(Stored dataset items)

▬▬▬▬▬▬

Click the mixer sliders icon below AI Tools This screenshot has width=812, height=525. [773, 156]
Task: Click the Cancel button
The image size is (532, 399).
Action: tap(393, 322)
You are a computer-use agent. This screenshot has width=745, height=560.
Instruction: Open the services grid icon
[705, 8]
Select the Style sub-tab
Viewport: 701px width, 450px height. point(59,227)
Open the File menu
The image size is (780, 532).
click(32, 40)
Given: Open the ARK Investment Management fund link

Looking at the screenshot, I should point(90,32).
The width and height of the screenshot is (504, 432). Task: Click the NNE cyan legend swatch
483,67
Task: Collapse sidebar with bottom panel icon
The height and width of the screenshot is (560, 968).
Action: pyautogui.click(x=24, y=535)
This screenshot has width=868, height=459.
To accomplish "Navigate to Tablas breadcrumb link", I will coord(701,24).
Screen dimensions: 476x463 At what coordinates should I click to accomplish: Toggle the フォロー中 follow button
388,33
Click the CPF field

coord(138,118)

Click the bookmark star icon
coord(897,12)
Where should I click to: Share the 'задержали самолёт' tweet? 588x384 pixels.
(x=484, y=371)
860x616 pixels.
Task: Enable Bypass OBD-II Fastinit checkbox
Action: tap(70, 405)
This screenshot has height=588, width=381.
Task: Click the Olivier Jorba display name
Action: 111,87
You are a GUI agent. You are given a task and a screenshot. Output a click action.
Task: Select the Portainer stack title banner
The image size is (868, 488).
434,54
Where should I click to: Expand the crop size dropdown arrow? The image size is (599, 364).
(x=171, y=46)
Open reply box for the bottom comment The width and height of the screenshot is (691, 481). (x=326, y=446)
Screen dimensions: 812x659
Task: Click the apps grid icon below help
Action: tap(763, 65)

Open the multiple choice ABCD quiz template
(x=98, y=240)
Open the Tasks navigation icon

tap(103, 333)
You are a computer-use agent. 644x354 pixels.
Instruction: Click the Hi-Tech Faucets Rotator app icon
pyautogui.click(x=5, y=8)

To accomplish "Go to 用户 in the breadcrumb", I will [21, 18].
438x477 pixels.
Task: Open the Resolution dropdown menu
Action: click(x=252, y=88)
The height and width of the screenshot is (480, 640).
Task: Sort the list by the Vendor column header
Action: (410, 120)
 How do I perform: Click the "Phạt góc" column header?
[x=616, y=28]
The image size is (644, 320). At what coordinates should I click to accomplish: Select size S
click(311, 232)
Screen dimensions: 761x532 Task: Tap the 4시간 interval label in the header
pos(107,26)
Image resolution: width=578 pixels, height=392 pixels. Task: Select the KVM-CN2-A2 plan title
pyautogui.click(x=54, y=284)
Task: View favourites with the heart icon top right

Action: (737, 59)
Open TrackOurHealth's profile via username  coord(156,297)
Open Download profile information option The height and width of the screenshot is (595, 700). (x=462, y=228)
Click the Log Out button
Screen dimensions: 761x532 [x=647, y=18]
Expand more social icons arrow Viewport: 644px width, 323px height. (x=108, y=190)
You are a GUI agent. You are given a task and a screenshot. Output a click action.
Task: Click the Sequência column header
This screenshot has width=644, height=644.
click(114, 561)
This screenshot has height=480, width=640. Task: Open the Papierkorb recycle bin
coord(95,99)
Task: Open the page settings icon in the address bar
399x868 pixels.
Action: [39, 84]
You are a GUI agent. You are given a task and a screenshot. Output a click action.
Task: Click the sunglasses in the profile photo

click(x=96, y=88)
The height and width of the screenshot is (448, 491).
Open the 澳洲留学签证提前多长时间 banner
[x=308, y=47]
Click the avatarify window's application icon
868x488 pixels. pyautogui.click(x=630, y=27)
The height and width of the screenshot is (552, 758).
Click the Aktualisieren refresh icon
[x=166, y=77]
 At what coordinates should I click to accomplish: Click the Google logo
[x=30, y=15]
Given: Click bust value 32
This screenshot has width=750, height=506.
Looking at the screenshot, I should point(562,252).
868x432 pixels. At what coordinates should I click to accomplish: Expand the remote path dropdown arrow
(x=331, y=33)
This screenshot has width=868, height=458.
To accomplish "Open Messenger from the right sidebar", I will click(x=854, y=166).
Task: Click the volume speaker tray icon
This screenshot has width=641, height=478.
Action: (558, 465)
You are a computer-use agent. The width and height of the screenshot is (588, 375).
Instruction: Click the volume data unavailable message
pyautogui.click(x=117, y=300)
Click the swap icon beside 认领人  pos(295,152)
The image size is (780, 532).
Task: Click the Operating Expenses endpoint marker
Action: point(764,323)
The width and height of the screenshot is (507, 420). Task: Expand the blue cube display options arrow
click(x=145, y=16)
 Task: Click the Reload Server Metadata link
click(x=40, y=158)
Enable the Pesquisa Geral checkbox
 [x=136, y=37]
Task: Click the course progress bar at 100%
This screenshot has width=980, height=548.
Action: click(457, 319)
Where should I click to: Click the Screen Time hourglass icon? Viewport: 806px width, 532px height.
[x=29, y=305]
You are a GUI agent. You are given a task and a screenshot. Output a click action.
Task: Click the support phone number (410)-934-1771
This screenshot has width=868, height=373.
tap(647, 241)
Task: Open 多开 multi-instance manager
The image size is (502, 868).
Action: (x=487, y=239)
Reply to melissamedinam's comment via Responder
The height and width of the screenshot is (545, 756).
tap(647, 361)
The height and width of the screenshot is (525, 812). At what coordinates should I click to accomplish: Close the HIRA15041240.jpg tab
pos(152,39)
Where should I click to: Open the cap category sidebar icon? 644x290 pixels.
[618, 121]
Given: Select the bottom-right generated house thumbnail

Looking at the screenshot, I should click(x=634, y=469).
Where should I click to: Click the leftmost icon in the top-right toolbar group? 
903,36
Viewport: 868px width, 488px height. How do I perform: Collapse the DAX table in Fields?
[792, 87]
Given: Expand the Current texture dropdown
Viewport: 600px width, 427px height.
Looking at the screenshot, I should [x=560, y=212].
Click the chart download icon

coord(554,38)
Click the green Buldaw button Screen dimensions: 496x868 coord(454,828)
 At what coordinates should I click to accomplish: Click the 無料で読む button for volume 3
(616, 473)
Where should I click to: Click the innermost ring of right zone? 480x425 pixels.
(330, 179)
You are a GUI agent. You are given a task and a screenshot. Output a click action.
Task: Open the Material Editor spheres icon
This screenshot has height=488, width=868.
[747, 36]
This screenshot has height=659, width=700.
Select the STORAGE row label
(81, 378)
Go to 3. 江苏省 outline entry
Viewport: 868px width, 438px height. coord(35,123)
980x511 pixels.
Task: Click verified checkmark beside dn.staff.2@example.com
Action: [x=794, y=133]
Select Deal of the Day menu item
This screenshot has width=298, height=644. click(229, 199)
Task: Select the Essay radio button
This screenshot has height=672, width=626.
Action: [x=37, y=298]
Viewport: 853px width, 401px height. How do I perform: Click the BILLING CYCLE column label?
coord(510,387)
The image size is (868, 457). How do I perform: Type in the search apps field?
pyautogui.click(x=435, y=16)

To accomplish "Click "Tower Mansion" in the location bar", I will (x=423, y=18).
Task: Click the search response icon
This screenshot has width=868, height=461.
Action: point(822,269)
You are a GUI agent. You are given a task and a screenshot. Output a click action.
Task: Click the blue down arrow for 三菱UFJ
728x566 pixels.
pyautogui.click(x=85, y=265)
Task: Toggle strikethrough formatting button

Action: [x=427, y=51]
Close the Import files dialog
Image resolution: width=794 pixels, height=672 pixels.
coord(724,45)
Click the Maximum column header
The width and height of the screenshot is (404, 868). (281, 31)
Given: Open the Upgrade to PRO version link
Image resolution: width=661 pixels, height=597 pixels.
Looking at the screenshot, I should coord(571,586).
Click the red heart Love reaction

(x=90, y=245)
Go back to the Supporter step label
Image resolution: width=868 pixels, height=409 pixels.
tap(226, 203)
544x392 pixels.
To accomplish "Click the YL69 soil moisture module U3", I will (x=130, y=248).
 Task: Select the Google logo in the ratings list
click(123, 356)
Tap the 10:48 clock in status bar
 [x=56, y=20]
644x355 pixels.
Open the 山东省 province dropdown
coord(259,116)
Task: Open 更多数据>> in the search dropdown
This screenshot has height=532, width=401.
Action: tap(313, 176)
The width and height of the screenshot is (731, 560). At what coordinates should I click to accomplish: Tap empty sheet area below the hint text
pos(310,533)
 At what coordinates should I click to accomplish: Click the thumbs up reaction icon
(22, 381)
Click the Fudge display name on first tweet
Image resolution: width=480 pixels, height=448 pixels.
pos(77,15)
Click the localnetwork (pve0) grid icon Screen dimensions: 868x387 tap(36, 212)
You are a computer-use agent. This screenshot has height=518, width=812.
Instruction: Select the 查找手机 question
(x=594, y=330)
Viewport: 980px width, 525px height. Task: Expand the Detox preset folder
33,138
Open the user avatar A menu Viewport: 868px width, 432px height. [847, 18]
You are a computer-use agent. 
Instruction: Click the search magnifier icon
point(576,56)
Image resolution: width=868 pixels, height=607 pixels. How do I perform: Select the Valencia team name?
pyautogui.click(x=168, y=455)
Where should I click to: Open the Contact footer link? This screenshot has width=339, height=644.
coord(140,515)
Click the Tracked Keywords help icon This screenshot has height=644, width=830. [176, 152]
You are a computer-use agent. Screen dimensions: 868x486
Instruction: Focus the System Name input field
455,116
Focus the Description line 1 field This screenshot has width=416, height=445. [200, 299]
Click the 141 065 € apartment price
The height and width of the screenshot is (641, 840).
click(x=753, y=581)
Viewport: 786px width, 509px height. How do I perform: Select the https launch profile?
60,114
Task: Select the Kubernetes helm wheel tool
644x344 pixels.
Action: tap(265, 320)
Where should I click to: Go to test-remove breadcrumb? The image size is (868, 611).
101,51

▬▬▬▬▬▬

Extract from the data every line where "computer" shows up.

You are a computer-use agent. This screenshot has width=745, height=560.
You are a computer-use agent. 644x354 pixels.
You are a computer-use agent. The width and height of the screenshot is (588, 375).
You are a computer-use agent. This screenshot has height=518, width=812.
You are a computer-use agent. 
You are a computer-use agent. Screen dimensions: 868x486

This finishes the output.